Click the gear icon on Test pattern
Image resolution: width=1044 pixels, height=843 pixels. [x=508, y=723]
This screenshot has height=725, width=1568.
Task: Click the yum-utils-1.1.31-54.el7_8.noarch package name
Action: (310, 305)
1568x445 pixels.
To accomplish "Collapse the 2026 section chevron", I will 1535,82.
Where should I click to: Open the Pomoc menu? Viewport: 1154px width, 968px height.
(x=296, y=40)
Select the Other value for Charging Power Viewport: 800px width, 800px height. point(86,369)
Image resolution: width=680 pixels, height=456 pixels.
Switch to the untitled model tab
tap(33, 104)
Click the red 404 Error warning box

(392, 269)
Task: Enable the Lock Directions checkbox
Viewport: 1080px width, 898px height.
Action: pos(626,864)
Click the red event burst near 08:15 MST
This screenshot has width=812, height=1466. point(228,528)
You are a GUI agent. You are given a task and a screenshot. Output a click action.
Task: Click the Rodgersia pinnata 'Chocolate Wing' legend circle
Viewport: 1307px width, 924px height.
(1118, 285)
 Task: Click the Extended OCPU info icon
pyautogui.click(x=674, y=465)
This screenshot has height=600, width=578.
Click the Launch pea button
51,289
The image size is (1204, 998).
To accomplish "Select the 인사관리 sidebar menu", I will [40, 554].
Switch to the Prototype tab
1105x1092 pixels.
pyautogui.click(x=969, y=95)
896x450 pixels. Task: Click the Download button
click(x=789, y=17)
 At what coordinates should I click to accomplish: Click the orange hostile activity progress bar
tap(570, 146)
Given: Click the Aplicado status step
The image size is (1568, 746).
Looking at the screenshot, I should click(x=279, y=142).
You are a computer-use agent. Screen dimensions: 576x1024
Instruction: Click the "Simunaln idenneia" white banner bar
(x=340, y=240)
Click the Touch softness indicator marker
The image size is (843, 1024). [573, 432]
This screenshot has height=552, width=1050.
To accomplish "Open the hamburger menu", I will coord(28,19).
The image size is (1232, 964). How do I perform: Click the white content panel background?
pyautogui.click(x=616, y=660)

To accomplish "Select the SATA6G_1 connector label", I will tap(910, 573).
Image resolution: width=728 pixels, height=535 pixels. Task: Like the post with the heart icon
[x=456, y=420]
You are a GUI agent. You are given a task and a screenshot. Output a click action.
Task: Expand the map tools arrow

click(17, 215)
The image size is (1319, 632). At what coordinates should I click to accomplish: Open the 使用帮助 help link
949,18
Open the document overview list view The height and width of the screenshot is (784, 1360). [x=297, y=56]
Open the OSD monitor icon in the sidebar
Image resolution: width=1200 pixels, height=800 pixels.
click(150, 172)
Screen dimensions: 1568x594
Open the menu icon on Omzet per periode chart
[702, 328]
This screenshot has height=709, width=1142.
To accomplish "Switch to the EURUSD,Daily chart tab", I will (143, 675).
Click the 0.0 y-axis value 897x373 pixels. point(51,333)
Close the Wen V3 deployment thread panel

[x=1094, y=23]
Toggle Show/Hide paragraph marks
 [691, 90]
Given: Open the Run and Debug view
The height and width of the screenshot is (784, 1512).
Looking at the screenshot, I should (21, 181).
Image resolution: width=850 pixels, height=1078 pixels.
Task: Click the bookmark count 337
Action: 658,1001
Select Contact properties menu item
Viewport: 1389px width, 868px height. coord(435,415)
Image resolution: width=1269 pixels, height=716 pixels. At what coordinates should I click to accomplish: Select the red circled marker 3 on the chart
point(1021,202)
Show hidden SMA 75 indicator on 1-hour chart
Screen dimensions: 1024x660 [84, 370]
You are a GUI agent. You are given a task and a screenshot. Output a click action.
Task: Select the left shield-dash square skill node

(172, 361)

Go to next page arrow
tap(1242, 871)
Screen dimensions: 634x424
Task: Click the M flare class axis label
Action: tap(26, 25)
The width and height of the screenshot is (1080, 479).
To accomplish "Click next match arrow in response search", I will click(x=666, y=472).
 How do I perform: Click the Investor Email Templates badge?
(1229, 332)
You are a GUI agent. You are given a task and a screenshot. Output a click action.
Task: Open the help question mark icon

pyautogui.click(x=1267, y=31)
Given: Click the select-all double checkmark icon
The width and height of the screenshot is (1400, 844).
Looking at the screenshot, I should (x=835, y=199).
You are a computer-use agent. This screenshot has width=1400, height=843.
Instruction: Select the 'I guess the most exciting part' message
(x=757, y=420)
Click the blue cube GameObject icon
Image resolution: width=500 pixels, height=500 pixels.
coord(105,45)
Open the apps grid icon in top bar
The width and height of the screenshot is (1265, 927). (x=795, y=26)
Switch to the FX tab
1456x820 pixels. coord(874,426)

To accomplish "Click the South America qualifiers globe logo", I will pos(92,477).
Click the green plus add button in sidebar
____________
[TASK TO CARRY OUT]
Can you copy all of the items above, line for line, with no changes?

[ANSWER FOR THIS EXERCISE]
Click the gear icon on Test pattern
Image resolution: width=1044 pixels, height=843 pixels. [x=508, y=723]
This screenshot has height=725, width=1568.
Task: Click the yum-utils-1.1.31-54.el7_8.noarch package name
Action: (310, 305)
1568x445 pixels.
To accomplish "Collapse the 2026 section chevron", I will 1535,82.
Where should I click to: Open the Pomoc menu? Viewport: 1154px width, 968px height.
(x=296, y=40)
Select the Other value for Charging Power Viewport: 800px width, 800px height. point(86,369)
Image resolution: width=680 pixels, height=456 pixels.
Switch to the untitled model tab
tap(33, 104)
Click the red 404 Error warning box

(392, 269)
Task: Enable the Lock Directions checkbox
Viewport: 1080px width, 898px height.
Action: pos(626,864)
Click the red event burst near 08:15 MST
This screenshot has width=812, height=1466. point(228,528)
You are a GUI agent. You are given a task and a screenshot. Output a click action.
Task: Click the Rodgersia pinnata 'Chocolate Wing' legend circle
Viewport: 1307px width, 924px height.
(1118, 285)
 Task: Click the Extended OCPU info icon
pyautogui.click(x=674, y=465)
This screenshot has height=600, width=578.
Click the Launch pea button
51,289
The image size is (1204, 998).
To accomplish "Select the 인사관리 sidebar menu", I will [40, 554].
Switch to the Prototype tab
1105x1092 pixels.
pyautogui.click(x=969, y=95)
896x450 pixels. Task: Click the Download button
click(x=789, y=17)
 At what coordinates should I click to accomplish: Click the orange hostile activity progress bar
tap(570, 146)
Given: Click the Aplicado status step
The image size is (1568, 746).
Looking at the screenshot, I should click(x=279, y=142).
You are a computer-use agent. Screen dimensions: 576x1024
Instruction: Click the "Simunaln idenneia" white banner bar
(x=340, y=240)
Click the Touch softness indicator marker
The image size is (843, 1024). [573, 432]
This screenshot has height=552, width=1050.
To accomplish "Open the hamburger menu", I will coord(28,19).
The image size is (1232, 964). How do I perform: Click the white content panel background?
pyautogui.click(x=616, y=660)

To accomplish "Select the SATA6G_1 connector label", I will tap(910, 573).
Image resolution: width=728 pixels, height=535 pixels. Task: Like the post with the heart icon
[x=456, y=420]
You are a GUI agent. You are given a task and a screenshot. Output a click action.
Task: Expand the map tools arrow

click(17, 215)
The image size is (1319, 632). At what coordinates should I click to accomplish: Open the 使用帮助 help link
949,18
Open the document overview list view The height and width of the screenshot is (784, 1360). [x=297, y=56]
Open the OSD monitor icon in the sidebar
Image resolution: width=1200 pixels, height=800 pixels.
click(150, 172)
Screen dimensions: 1568x594
Open the menu icon on Omzet per periode chart
[702, 328]
This screenshot has height=709, width=1142.
To accomplish "Switch to the EURUSD,Daily chart tab", I will (143, 675).
Click the 0.0 y-axis value 897x373 pixels. point(51,333)
Close the Wen V3 deployment thread panel

[x=1094, y=23]
Toggle Show/Hide paragraph marks
 [691, 90]
Given: Open the Run and Debug view
The height and width of the screenshot is (784, 1512).
Looking at the screenshot, I should (21, 181).
Image resolution: width=850 pixels, height=1078 pixels.
Task: Click the bookmark count 337
Action: 658,1001
Select Contact properties menu item
Viewport: 1389px width, 868px height. coord(435,415)
Image resolution: width=1269 pixels, height=716 pixels. At what coordinates should I click to accomplish: Select the red circled marker 3 on the chart
point(1021,202)
Show hidden SMA 75 indicator on 1-hour chart
Screen dimensions: 1024x660 [84, 370]
You are a GUI agent. You are given a task and a screenshot. Output a click action.
Task: Select the left shield-dash square skill node

(172, 361)

Go to next page arrow
tap(1242, 871)
Screen dimensions: 634x424
Task: Click the M flare class axis label
Action: tap(26, 25)
The width and height of the screenshot is (1080, 479).
To accomplish "Click next match arrow in response search", I will click(x=666, y=472).
 How do I perform: Click the Investor Email Templates badge?
(1229, 332)
You are a GUI agent. You are given a task and a screenshot. Output a click action.
Task: Open the help question mark icon

pyautogui.click(x=1267, y=31)
Given: Click the select-all double checkmark icon
The width and height of the screenshot is (1400, 844).
Looking at the screenshot, I should (x=835, y=199).
You are a computer-use agent. This screenshot has width=1400, height=843.
Instruction: Select the 'I guess the most exciting part' message
(x=757, y=420)
Click the blue cube GameObject icon
Image resolution: width=500 pixels, height=500 pixels.
coord(105,45)
Open the apps grid icon in top bar
The width and height of the screenshot is (1265, 927). (x=795, y=26)
Switch to the FX tab
1456x820 pixels. coord(874,426)

To accomplish "Click the South America qualifiers globe logo", I will pos(92,477).
Click the green plus add button in sidebar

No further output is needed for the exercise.